After finding the line containing "Given: Open the Sync settings section" below, please output that line and each following one through the line containing "This screenshot has width=2178, height=1708.", exactly as written.

(Pixel coordinate grounding data)
#####
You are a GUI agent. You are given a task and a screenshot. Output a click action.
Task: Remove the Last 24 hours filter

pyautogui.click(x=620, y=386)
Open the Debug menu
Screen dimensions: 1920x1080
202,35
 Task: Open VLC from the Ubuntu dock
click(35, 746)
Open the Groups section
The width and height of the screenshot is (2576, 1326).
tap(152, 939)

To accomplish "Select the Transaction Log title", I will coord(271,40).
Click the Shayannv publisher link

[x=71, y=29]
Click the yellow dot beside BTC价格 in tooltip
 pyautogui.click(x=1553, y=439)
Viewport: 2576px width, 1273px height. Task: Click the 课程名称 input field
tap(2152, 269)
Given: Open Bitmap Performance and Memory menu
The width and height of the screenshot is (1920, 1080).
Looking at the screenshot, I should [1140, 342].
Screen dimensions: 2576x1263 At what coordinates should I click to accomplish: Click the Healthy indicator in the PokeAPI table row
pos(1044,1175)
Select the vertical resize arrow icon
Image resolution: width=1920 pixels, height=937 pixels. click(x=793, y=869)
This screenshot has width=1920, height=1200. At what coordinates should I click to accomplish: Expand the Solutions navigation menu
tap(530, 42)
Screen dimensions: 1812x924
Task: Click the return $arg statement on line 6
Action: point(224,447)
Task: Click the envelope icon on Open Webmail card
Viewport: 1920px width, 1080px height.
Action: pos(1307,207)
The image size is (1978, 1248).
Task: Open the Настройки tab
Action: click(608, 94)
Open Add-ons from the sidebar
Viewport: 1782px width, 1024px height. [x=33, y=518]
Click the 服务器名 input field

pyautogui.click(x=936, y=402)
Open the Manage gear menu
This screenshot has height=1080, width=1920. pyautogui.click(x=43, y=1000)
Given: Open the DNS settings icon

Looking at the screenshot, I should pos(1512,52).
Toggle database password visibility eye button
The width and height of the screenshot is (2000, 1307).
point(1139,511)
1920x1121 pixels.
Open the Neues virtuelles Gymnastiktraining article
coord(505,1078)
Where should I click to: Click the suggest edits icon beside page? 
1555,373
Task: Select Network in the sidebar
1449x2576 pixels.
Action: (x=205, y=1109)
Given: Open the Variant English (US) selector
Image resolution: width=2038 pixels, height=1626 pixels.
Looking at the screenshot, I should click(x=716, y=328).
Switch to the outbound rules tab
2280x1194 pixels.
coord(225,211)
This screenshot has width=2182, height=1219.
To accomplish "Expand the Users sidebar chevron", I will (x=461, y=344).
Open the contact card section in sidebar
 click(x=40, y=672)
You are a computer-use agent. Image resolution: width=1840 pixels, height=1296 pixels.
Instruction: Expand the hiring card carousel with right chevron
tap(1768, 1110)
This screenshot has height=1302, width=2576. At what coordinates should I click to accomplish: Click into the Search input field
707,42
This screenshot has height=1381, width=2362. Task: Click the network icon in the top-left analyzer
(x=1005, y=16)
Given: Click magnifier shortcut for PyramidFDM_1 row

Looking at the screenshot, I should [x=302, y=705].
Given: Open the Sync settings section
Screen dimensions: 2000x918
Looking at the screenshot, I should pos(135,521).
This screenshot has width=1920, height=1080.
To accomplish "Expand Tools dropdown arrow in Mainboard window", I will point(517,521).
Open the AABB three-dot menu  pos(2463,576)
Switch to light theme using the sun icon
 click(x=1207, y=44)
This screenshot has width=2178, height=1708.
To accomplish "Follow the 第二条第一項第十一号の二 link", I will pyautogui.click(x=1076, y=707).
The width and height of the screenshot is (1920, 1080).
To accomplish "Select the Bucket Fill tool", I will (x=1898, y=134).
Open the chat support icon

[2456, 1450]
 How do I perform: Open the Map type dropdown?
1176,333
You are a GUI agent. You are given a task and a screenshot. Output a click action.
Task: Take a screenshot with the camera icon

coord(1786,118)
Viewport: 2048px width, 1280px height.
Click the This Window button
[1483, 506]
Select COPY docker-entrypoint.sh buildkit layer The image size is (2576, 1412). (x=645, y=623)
#####
§ WRITTEN RESPONSE:
Given: Open the Sync settings section
Screen dimensions: 2000x918
Looking at the screenshot, I should pos(135,521).
This screenshot has width=1920, height=1080.
To accomplish "Expand Tools dropdown arrow in Mainboard window", I will point(517,521).
Open the AABB three-dot menu  pos(2463,576)
Switch to light theme using the sun icon
 click(x=1207, y=44)
This screenshot has width=2178, height=1708.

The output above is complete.